Stored records
__________________________________________________

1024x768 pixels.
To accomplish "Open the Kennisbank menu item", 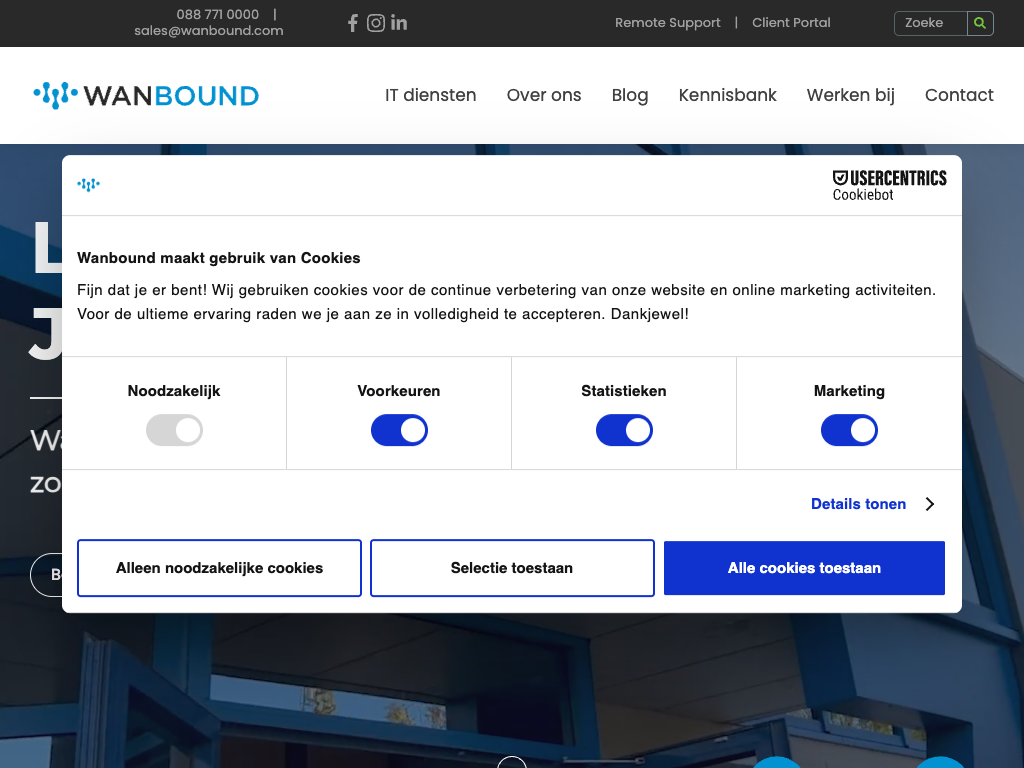I will point(727,95).
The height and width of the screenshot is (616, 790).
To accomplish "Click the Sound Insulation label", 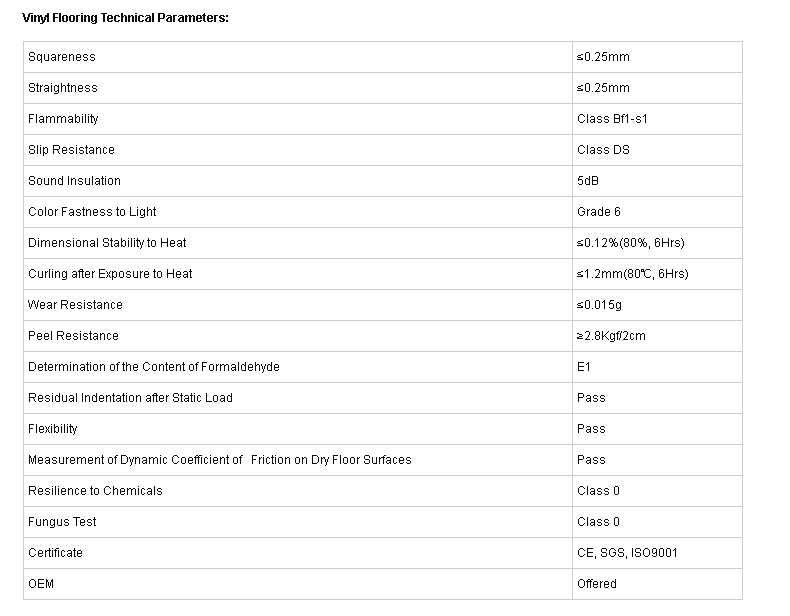I will pyautogui.click(x=74, y=181).
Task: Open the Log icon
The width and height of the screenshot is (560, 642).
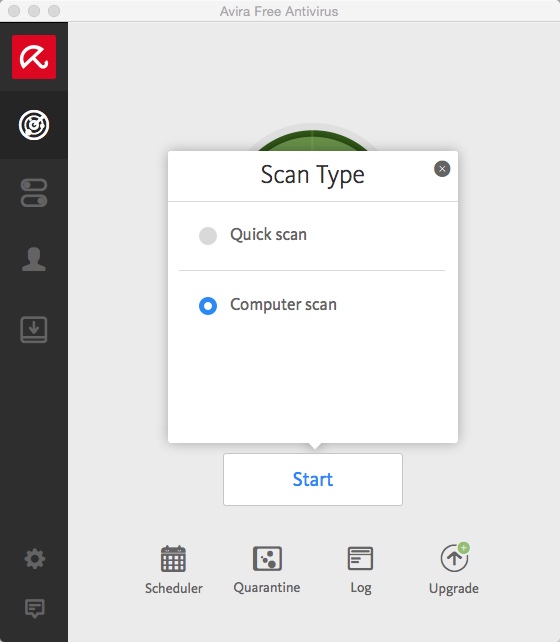Action: pyautogui.click(x=360, y=558)
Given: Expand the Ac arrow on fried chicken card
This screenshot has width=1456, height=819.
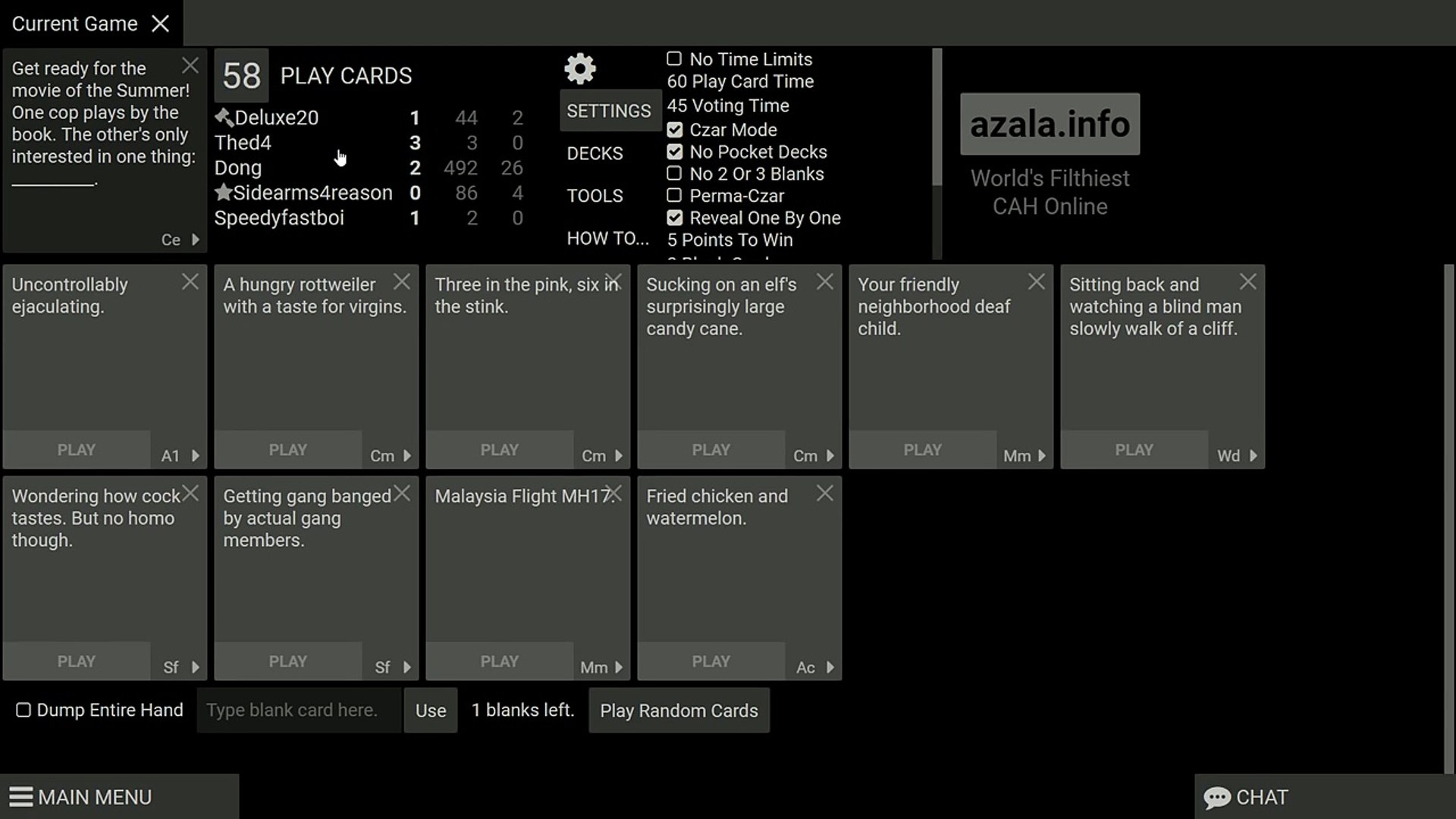Looking at the screenshot, I should pyautogui.click(x=830, y=667).
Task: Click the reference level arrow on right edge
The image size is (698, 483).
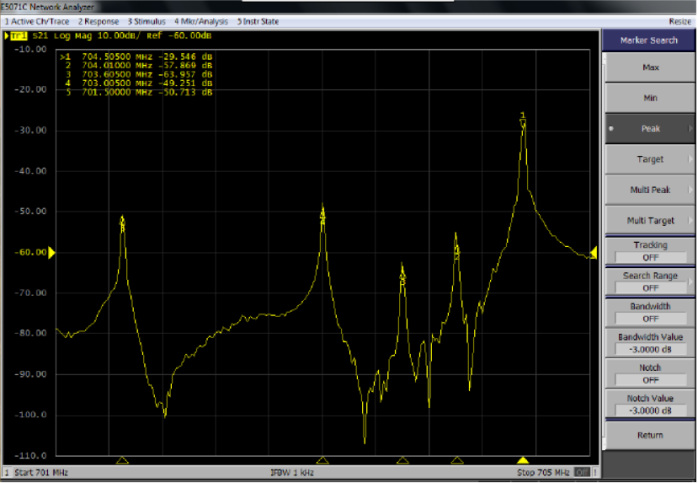Action: [x=594, y=252]
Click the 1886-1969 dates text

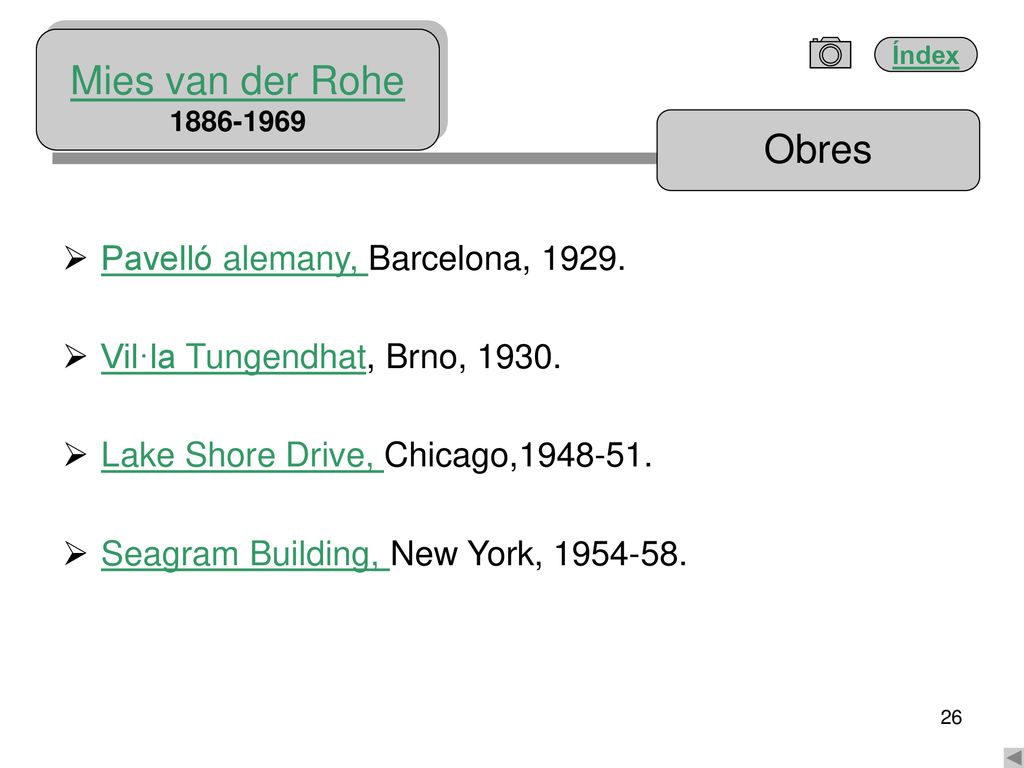238,121

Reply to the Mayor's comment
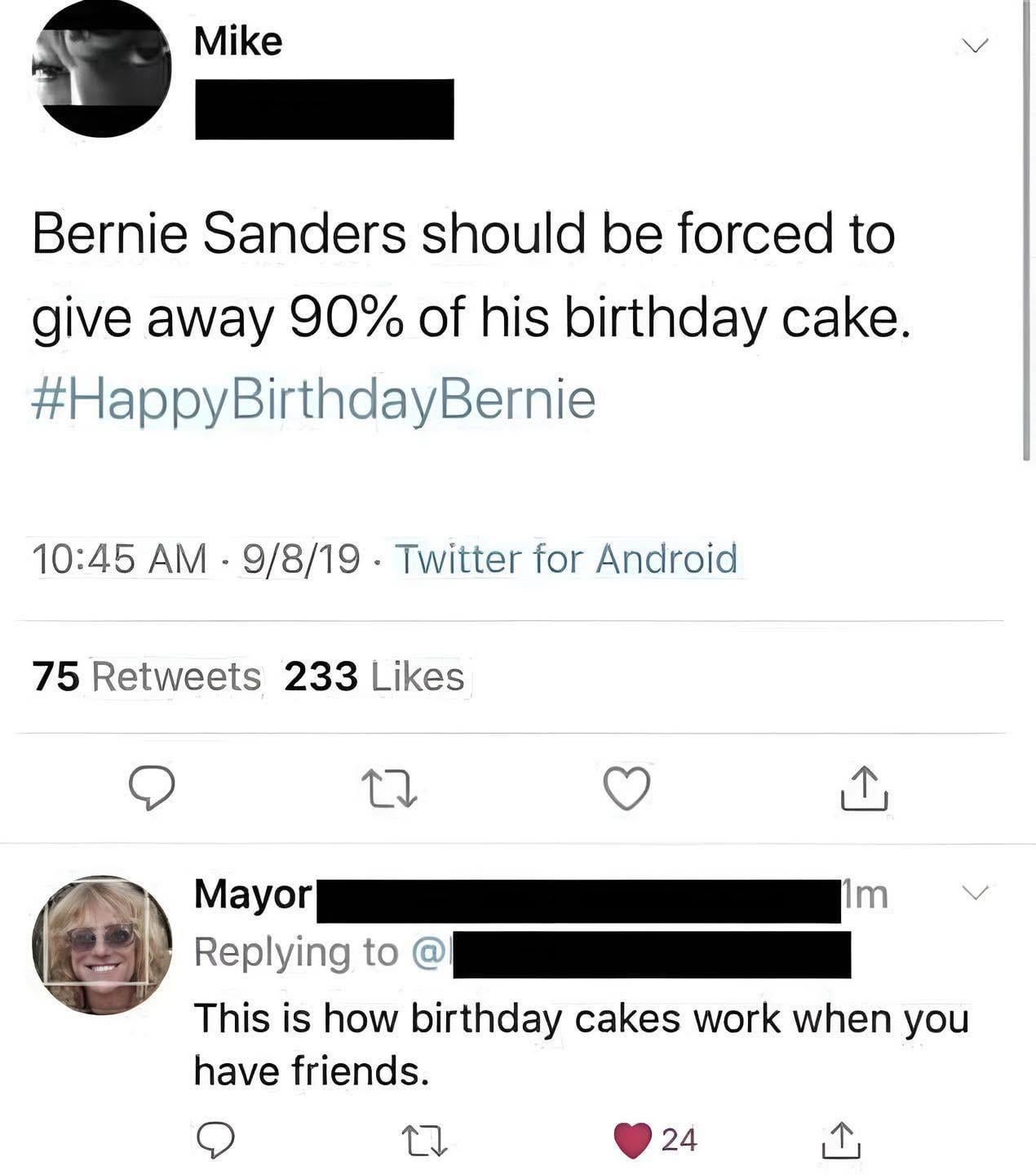click(216, 1140)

__________________________________________________

● WRITTEN EXERCISE: Rewrite the lines of the material as a numbered list, starting with the line that contains "Click the 1886-1969 dates text" and continuing through the end of the material, and omit blank lines. Do not include the pictures.

● FULL RESPONSE:
1. Click the 1886-1969 dates text
2. 238,121
3. Reply to the Mayor's comment
4. click(216, 1140)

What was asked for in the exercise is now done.